[PROVIDED PASSAGE]
============================================================
Jaiden Rogers, of Alamosa, was first diagnosed in 2013 after his father Tim spotted a hard lump on his right thigh. The rare and rapidly progressive disorder of the connective tissue hardens the skin and makes the muscles tough to move.
As of 2015, only 42 people in the world had been diagnosed with this syndrome, and there are currently “no specific therapies are available to reverse the symptoms,” according to the U.S. Department of Health and Human Services.
“We were so confused at first,” Tim told People magazine of his son’s diagnosis. “We couldn’t believe there were no answers because it’s so rare. We couldn’t find anyone else who had it.”
The disease has now spread from the boy’s thighs to his hips, stomach and back, and is moving toward his chest, causing tremendous pain.
While stiff skin syndrome isn’t fatal, the hard skin could eventually make it so Jaiden can no longer breathe, People magazine explained. “His skin is basically like stone,” Jaiden’s mom, Natalie, said. “It’s like tapping on a countertop.”
He is currently being treated with chemotherapy and strong pain medication to hopefully help the symptoms while Jaiden’s doctors search for a cure.
But the medical bills are expensive and Jaiden’s parents need help. They have to make monthly trips to children’s Hospital Colorado in Denver, which is four hours away, for Jaiden to meet with his doctors.
Additionally, experimental procedures that might help Jaiden have high price tags, like a new stem cell treatment in Europe that focuses on rare skin diseases but costs over one million dollars, according to People.
“Money is in the way. We just want our boy to live,” Natalie said. “We’ve taken out three mortgages on our home and have spent Tim’s retirement. There is nothing else we can do.”
“We just keep plugging away and trying to find something. We do what we have to do,” Tim added.
============================================================
[EXERCISE DATA]
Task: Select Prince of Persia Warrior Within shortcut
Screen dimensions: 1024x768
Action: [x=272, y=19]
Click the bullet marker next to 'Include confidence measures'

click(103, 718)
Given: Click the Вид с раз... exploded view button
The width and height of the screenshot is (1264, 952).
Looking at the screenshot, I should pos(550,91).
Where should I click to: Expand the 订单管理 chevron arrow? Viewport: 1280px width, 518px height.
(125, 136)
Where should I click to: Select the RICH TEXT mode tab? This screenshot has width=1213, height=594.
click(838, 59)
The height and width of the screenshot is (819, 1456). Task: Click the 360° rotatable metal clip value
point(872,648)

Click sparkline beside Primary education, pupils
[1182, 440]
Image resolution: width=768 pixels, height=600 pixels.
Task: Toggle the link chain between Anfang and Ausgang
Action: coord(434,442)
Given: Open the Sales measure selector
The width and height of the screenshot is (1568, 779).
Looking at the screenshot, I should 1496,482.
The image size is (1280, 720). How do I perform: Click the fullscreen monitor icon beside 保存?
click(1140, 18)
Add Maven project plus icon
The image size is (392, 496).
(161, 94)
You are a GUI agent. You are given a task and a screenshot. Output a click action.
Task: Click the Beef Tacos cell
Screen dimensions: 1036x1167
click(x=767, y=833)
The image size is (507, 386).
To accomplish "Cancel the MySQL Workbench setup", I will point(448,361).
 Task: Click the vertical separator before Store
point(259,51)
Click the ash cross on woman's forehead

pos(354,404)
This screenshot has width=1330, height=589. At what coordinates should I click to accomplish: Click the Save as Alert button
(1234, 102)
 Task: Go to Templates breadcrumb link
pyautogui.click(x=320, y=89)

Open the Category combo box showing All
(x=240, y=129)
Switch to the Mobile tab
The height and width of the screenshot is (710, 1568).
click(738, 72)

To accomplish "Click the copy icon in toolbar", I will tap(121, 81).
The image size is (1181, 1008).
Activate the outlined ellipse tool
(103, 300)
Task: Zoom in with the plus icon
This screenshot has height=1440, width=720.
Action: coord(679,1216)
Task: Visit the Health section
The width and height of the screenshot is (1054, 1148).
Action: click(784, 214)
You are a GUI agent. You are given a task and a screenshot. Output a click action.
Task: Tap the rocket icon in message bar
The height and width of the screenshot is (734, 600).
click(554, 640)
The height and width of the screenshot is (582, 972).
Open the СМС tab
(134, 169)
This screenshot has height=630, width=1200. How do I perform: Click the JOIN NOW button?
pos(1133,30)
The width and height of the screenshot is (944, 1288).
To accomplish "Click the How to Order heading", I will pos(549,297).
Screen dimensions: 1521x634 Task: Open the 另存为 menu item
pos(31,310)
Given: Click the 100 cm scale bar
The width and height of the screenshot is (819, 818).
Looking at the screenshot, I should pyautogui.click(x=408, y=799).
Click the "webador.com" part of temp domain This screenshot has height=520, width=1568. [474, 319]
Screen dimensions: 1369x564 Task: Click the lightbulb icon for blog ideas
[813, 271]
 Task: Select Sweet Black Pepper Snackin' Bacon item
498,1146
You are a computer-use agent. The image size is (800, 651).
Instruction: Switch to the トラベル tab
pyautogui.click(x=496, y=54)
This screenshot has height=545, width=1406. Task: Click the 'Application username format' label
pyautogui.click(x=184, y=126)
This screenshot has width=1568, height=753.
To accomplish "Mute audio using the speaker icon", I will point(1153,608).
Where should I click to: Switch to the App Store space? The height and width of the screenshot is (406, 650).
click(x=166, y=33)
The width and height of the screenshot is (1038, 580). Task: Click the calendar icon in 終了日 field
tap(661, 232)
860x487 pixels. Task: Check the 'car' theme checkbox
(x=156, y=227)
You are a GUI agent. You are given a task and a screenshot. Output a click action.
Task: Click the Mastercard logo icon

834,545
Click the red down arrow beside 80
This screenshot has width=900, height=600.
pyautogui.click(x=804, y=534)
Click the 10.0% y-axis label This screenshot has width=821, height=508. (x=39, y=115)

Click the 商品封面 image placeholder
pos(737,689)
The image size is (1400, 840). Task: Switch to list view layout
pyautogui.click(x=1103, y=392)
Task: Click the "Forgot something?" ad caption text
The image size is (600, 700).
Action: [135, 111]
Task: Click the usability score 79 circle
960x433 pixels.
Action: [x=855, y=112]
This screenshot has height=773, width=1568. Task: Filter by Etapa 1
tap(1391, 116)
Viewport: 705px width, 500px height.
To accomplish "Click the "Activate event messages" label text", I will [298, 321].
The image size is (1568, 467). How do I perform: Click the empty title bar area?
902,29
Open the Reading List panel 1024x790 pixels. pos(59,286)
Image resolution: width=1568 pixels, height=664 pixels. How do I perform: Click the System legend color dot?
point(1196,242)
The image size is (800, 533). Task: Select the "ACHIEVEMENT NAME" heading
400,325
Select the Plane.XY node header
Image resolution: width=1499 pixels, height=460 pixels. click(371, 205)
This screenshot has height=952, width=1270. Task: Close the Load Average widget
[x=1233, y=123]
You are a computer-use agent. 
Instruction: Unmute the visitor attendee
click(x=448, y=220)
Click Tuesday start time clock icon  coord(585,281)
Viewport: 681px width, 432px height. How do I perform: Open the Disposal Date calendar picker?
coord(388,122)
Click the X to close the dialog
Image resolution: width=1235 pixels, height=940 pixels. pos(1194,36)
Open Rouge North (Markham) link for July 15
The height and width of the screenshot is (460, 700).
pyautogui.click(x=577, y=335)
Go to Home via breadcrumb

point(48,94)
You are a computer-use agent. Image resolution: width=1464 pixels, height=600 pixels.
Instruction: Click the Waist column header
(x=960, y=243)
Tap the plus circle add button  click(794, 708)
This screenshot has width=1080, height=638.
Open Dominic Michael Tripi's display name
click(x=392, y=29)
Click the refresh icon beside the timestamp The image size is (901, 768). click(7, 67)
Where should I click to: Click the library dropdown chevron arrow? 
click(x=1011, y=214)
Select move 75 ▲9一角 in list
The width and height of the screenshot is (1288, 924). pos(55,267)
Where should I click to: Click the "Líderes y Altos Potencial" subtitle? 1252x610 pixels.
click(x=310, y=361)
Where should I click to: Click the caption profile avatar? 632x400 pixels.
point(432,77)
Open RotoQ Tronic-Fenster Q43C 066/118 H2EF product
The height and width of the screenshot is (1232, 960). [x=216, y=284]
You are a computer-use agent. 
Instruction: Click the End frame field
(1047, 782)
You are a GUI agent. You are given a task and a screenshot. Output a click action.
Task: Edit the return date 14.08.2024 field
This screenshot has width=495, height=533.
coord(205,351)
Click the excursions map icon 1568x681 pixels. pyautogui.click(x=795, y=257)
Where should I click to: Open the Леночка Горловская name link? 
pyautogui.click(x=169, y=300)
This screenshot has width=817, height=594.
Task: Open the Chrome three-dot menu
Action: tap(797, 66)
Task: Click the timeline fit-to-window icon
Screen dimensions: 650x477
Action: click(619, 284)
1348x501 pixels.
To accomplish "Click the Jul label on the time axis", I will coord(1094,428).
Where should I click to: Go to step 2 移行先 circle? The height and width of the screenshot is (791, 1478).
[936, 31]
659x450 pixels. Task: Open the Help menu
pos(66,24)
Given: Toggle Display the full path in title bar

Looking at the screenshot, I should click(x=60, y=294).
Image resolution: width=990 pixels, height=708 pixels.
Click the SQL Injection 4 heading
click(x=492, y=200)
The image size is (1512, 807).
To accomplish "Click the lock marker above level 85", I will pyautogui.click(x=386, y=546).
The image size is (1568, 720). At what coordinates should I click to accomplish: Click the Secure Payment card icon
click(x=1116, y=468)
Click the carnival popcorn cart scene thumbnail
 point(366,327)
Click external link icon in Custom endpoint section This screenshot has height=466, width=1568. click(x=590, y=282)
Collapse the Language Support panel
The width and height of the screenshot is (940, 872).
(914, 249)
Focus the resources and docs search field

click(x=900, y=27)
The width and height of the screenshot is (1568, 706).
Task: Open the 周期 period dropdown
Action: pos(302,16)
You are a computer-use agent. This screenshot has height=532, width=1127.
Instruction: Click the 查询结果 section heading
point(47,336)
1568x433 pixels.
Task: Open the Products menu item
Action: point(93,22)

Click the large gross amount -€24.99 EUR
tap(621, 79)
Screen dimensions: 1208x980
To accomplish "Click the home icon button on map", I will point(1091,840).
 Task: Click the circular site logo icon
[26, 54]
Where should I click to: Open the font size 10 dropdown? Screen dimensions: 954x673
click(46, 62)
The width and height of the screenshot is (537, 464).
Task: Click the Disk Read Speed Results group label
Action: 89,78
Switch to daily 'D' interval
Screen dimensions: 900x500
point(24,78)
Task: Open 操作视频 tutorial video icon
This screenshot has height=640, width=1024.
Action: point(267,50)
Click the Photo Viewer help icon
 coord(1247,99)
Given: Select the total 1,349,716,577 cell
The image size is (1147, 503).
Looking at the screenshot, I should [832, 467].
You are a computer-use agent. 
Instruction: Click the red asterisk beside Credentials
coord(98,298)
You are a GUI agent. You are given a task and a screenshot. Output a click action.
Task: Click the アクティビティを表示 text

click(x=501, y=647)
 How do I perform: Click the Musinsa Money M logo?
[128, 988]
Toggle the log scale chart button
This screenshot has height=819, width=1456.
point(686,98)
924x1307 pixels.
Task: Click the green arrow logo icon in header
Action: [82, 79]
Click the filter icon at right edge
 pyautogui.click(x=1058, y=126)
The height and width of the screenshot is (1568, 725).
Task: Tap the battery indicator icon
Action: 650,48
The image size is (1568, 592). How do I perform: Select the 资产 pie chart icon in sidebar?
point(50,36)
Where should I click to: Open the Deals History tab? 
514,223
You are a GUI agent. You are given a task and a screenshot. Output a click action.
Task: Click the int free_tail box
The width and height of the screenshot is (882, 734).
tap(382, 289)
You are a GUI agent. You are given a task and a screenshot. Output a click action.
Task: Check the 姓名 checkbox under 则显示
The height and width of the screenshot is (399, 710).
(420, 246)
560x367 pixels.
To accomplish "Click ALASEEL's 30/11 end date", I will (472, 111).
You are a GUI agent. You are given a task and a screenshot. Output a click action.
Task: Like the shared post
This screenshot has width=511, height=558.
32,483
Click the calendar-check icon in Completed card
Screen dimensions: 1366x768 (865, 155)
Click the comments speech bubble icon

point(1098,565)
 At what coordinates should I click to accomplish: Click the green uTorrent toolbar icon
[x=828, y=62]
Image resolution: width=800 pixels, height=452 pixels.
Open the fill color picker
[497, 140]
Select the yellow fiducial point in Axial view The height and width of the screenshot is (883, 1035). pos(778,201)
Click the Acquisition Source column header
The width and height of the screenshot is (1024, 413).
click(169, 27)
============================================================
[EXERCISE DIRECTIONS] Please list the parts of Jaiden's body that the passage on his stiff skin syndrome says the disease has already reached.

[COMPLETED EXERCISE] Thighs, hips, stomach, back